REQUIRED ACTION
Among the lines below, take the one holding "You are a computer-use agent. Image resolution: width=532", the one holding "Viewport: 736px width, 560px height.", and all lines between them. Set them down exactly.

Collected data entries
◇ ◇ ◇
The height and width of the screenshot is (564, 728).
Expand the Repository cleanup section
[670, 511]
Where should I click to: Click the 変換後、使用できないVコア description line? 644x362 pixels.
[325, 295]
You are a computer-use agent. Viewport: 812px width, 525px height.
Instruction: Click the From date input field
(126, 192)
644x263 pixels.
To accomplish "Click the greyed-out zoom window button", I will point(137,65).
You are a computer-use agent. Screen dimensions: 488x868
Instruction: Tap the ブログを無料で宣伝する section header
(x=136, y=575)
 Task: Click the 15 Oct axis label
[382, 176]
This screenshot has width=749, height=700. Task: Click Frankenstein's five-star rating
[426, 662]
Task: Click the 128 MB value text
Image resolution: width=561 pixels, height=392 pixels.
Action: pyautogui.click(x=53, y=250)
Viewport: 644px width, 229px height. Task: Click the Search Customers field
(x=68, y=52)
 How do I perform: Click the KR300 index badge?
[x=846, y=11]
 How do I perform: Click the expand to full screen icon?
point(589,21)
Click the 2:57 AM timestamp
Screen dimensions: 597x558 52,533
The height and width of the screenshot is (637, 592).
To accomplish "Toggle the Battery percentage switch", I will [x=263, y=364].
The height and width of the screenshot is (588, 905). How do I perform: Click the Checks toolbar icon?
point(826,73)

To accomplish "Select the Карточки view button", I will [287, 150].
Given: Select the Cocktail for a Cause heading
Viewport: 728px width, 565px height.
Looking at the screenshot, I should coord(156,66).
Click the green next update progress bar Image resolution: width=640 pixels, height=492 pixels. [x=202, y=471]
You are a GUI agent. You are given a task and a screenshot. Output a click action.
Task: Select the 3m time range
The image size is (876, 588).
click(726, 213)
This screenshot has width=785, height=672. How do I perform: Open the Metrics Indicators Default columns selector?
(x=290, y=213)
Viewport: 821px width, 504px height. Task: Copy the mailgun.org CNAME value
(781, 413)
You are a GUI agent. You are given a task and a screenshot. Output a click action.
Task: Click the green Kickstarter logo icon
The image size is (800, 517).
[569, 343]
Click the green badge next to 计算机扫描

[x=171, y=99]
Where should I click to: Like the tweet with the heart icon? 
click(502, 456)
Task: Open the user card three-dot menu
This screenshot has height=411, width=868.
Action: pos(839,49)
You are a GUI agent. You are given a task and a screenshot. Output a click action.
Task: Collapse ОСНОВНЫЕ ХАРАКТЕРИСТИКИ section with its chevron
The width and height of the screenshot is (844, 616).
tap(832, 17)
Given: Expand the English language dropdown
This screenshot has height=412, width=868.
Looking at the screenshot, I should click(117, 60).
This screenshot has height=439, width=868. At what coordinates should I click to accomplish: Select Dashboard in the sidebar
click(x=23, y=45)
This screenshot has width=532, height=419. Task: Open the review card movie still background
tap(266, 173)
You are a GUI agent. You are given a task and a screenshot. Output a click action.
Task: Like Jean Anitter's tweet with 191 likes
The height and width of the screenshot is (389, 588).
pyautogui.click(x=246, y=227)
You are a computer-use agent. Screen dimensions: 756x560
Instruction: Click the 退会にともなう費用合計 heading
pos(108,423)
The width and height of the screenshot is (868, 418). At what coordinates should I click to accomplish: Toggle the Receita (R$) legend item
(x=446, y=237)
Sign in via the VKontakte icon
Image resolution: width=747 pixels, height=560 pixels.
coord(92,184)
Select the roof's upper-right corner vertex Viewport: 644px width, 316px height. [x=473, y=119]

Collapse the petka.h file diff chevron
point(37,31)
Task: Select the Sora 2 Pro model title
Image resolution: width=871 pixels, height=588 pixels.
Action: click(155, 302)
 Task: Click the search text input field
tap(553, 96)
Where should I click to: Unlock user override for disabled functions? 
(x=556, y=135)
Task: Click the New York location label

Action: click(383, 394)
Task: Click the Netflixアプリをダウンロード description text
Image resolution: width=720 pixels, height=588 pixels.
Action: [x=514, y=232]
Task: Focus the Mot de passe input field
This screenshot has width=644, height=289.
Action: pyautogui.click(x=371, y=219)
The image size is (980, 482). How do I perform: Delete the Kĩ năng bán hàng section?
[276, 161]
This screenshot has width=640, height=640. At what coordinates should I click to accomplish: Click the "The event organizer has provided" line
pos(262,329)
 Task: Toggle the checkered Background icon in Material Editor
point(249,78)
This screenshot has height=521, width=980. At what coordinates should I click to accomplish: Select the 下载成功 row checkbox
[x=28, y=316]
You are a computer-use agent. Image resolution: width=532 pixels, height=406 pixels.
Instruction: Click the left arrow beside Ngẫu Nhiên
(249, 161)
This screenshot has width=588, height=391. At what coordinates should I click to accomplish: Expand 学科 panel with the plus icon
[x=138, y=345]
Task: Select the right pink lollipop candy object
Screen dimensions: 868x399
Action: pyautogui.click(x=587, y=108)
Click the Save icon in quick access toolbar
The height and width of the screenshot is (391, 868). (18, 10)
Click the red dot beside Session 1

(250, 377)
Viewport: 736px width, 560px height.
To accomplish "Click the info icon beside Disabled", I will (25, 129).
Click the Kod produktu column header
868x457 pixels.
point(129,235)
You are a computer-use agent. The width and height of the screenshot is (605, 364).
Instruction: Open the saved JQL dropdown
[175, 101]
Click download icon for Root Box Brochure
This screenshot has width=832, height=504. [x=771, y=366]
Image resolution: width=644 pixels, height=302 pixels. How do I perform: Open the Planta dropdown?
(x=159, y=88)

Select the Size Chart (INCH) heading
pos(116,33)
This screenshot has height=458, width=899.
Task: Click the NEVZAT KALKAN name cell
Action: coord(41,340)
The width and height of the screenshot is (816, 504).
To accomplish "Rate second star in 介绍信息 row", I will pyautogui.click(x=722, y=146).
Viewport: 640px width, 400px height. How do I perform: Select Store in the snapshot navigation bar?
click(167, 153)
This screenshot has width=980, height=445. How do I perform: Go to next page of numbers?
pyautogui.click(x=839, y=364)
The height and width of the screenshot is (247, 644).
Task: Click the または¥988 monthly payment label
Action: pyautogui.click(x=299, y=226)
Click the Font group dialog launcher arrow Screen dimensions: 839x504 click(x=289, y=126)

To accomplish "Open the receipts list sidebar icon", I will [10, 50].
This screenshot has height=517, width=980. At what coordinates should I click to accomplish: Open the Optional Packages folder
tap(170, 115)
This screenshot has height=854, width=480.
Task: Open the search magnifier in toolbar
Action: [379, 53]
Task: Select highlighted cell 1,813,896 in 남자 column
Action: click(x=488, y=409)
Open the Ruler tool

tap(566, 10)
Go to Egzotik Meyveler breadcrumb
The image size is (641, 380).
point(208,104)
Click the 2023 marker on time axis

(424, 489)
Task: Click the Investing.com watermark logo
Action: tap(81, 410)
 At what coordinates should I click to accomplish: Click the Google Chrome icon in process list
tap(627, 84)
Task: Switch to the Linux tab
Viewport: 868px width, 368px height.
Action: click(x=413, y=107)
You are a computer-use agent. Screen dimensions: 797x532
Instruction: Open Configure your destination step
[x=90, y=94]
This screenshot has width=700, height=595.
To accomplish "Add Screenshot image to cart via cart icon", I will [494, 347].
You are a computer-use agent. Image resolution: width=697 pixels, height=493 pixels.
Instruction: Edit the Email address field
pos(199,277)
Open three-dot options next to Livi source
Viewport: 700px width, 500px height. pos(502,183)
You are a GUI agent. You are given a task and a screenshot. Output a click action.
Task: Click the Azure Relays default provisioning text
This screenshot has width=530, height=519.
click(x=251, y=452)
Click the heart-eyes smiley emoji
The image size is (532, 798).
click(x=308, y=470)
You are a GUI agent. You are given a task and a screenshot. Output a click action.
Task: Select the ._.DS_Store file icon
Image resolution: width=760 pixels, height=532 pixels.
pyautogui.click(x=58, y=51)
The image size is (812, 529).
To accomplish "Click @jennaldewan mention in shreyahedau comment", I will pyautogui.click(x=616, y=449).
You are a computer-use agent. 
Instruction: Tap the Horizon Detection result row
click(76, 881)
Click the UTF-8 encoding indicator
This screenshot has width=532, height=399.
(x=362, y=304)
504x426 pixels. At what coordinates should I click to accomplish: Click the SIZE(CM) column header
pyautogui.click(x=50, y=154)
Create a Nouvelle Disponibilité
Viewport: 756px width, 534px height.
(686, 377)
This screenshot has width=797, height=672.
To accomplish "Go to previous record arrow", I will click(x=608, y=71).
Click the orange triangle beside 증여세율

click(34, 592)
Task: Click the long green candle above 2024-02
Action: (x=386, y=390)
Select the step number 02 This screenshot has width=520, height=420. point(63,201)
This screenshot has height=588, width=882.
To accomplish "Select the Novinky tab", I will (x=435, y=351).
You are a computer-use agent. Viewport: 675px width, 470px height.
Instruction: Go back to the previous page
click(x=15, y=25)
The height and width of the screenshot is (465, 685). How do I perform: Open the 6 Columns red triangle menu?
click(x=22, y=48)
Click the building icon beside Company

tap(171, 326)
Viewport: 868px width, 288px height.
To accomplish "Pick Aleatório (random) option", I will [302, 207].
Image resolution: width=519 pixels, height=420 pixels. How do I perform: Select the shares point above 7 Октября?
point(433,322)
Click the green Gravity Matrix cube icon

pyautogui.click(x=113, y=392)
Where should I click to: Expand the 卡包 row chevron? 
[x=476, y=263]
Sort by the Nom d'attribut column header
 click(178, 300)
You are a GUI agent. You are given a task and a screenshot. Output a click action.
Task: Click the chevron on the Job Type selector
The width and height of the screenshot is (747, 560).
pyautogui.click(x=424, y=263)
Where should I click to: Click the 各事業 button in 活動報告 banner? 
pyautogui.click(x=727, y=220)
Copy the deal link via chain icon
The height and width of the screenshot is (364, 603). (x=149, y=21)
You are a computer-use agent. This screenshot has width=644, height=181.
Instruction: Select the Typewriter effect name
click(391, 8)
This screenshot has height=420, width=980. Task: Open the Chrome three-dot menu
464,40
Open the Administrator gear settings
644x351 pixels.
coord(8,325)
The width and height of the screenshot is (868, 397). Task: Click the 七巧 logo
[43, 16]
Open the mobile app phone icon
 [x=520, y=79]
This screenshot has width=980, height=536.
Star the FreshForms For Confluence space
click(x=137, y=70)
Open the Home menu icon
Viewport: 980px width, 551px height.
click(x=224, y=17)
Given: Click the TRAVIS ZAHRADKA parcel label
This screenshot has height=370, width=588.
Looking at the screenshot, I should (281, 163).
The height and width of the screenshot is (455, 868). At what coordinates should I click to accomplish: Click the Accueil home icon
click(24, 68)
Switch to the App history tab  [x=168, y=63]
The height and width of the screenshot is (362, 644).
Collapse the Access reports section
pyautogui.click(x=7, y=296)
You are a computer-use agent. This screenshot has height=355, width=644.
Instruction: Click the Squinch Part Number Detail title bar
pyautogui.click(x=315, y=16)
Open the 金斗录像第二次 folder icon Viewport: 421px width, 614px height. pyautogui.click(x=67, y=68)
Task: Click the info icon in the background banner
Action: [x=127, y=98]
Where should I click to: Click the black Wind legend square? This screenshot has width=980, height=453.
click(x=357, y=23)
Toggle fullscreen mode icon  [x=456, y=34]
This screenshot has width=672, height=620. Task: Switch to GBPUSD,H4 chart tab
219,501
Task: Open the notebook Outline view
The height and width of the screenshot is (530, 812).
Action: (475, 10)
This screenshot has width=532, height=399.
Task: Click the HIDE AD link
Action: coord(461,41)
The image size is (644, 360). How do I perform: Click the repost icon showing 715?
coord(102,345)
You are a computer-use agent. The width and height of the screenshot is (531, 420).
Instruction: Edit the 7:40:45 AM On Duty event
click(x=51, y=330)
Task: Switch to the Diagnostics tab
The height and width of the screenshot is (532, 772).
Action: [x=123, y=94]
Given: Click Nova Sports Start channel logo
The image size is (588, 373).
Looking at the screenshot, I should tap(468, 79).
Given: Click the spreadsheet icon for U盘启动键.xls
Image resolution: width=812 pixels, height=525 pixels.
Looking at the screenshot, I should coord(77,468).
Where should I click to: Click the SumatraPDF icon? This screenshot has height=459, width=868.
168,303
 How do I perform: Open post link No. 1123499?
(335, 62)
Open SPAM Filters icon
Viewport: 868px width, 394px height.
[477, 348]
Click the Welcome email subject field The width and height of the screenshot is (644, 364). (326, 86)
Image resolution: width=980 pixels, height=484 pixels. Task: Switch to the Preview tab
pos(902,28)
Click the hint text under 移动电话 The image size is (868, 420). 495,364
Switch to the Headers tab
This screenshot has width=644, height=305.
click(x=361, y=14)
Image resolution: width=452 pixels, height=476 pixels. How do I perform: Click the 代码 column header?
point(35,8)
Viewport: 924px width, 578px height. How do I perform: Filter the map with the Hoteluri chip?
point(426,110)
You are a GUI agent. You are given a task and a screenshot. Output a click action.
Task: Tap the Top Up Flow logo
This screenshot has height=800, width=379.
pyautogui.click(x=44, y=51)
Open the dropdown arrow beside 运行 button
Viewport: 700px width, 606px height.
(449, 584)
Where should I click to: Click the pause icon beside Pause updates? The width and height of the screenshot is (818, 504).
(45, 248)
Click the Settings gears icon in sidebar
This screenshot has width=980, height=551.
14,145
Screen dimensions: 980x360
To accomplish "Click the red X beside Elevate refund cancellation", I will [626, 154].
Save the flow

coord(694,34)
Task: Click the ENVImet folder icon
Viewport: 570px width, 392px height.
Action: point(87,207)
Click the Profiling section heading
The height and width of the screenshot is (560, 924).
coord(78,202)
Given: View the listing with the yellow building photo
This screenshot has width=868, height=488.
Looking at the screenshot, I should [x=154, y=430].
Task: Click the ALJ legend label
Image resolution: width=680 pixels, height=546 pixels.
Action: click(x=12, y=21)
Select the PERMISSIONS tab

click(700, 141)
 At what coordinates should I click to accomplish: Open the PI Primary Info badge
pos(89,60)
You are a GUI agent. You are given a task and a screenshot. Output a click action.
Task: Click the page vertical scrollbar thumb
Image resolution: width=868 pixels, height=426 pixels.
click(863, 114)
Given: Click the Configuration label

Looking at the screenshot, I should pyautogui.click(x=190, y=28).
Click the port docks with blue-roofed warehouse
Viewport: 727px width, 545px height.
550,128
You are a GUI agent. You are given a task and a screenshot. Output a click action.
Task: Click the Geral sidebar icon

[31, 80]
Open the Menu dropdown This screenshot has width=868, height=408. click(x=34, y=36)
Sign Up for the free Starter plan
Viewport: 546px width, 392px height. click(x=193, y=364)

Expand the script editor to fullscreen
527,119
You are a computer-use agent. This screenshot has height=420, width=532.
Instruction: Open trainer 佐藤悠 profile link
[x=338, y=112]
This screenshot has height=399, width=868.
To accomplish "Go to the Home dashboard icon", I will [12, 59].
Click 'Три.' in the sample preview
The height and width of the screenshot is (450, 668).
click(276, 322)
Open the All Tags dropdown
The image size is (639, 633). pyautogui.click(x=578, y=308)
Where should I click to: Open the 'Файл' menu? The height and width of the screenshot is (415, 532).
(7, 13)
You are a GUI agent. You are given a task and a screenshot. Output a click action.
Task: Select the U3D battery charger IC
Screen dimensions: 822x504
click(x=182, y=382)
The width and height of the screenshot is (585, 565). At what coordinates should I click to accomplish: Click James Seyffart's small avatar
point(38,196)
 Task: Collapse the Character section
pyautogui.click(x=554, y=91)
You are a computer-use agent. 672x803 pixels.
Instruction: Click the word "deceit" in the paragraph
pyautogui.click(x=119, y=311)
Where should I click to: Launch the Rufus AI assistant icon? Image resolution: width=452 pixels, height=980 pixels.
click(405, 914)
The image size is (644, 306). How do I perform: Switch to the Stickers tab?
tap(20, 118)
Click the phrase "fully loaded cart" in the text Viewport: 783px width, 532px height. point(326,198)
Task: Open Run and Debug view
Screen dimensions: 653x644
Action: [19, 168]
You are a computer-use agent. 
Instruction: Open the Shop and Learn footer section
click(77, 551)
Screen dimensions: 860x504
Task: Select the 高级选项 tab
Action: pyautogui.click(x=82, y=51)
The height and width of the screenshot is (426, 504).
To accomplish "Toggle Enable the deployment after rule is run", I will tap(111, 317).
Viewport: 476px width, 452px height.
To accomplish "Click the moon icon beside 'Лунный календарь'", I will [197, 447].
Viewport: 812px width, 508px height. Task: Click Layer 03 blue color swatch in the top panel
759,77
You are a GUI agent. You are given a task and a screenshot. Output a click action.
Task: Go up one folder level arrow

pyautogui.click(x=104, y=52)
◇ ◇ ◇
PROBLEM SOLUTION
You are a computer-use agent. Image resolution: width=532 pixels, height=406 pixels.
Instruction: Click the left arrow beside Ngẫu Nhiên
(249, 161)
This screenshot has width=588, height=391. At what coordinates should I click to accomplish: Expand 学科 panel with the plus icon
[x=138, y=345]
Task: Select the right pink lollipop candy object
Screen dimensions: 868x399
Action: pyautogui.click(x=587, y=108)
Click the Save icon in quick access toolbar
The height and width of the screenshot is (391, 868). (18, 10)
Click the red dot beside Session 1

(250, 377)
Viewport: 736px width, 560px height.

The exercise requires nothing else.